Required actions
• a. Check whether each statement agrees with the text below on Linux thread behavior, answering yes or no and quoting the deciding words: (i) Mandrake switched to "native posix thread compliant" behavior at the same time as Red Hat; (ii) under that behavior, "top" shows only one process whose CPU % stays at or below 100%; (iii) the threads of a job can be found as subdirectories under /proc/PID_NUMBER.
• b. Extend the text below on Linux thread behavior, picking up after its last sentence.

Extracted text
——

They were not before.

[Personally at that time I said myself no more Red Hat: contemporary Mandrake
beat then decisively by all measures. Three years later it gave them another
chance: Fedora 4 vs. Mandriva 2006 ==> same outcome.]

[Not mentioning that approximately at the same time Intel decided to screw up its
compiler, and parallel performance of v. 7.1.xxx series compiler was much worse
than that of 6.1.xxx.]


This type of "native posix thread compliant" behavior was as following: "top" sees
only one process with CPU % not exceeding 100%, but if you keep looking, you notice
that it accumulates CPU time faster than wall clock. ROMS reports the same PID for
all the threads and the same CPU time for all the threads reported individually.

Mandrake did not bother with "native posix thread compliant" for about one year
after Red Hat revolutionary move (thus sticking with old good behavior), but made
a similar switch sometime later.

For a while it was just an inconvenience. Then you became used to it, thought never
like it. The only way to see that the job running under PID number is indeed a multi-
threaded job, you have to go to /proc/PID_NUMBER directory corresponding to that job
and look a subdirectories belonging to individual threads.

——

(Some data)
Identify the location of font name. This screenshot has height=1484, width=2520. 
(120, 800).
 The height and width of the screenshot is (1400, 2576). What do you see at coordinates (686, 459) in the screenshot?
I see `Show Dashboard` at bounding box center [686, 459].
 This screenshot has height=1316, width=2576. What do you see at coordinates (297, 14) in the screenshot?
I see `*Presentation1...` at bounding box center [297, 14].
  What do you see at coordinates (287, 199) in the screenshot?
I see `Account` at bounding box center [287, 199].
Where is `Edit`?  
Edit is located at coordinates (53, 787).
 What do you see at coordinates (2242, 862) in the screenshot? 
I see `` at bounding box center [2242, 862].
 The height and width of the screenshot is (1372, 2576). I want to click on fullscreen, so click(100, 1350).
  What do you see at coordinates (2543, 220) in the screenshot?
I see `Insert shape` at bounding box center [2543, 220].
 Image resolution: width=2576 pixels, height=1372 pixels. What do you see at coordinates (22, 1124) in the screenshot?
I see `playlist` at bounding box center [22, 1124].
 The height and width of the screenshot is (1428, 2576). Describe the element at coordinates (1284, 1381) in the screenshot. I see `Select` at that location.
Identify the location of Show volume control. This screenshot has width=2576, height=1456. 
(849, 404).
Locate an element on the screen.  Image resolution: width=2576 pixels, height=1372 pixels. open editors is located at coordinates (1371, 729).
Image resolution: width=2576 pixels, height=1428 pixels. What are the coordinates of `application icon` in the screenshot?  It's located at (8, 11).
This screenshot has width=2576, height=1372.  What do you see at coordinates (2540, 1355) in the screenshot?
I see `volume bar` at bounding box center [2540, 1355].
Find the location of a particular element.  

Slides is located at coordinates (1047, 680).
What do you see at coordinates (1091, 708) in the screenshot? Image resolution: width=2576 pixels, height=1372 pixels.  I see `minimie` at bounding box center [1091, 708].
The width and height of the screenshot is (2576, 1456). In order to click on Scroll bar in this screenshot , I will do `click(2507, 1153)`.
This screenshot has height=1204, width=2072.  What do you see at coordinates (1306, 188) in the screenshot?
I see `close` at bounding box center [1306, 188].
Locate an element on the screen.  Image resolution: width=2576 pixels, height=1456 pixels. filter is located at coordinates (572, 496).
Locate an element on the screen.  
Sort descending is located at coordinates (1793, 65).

——

Exercise results
• a.
(i) No: "Mandrake did not bother with "native posix thread compliant" for about one year after Red Hat revolutionary move"
(ii) Yes: "top" sees only one process with CPU % not exceeding 100%"
(iii) Yes: "you have to go to /proc/PID_NUMBER directory corresponding to that job and look a subdirectories belonging to individual threads"

• b.
Finally, back in 2006 the behavior of "top" command was changed again: modern operating
systems report %CPU exceeding 100% for multi-threaded jobs. This is more convenient.

To reflect these legacies, you may see CPP switch KERNEL_THREADS affecting "timers.F"
(at least in UCLA and AGRIF branches):

Code: Select all

# undef KERNEL_THREADS
....
....
# ifdef KERNEL_THREADS
        CPU_time_ALL(1)=CPU_time_ALL(1) +CPU_time(1)
        CPU_time_ALL(2)=CPU_time_ALL(2) +CPU_time(2)
        CPU_time_ALL(3)=CPU_time_ALL(3) +CPU_time(3)
# else
        CPU_time_ALL(1)=max(CPU_time_ALL(1), CPU_time(1))
        CPU_time_ALL(2)=max(CPU_time_ALL(2), CPU_time(2))
        CPU_time_ALL(3)=max(CPU_time_ALL(3), CPU_time(3))
# endif
In summary, check your "timers.F". It is most likely than not that you operating
system and compilers behave according to native posix standard, that is your threads
are user-level, so do not add up CPU times of individual threads.

In any case, as a sanity check, your total CPU time reported by ROMS must be
close, but not exceeding the wall-clock time multiplied by number of threads.
Why not exceeding? Because no thread gets more that 100% CPU.

User avatar
shchepet
Posts: 188
Joined: Fri Nov 14, 2003 4:57 pm

Re: Serial faster then openmp

#7 Unread post by shchepet »

Also caught my attention is
leommcruz
cpu: Intel(R) Xeon(R) CPU E5410 @ 2.33GHz cache size : 6144 KB
I'm running a grid with 200x256x30 ...With a 1x8 tile I got the best openmp result ...
and
leommcruz
Regarding the tile option, in my case the best results I got were using 2x2 tile (my grid - 200x256x30)....
I also tried running benchmark3 with diferent tiles and saw a better performance in the openmp runs.
An 8x1 tile gave me a 1,5 faster run then the serial....
Sounds like the number of tiles is chosen just to match the number of CPUs cores in Open MP job.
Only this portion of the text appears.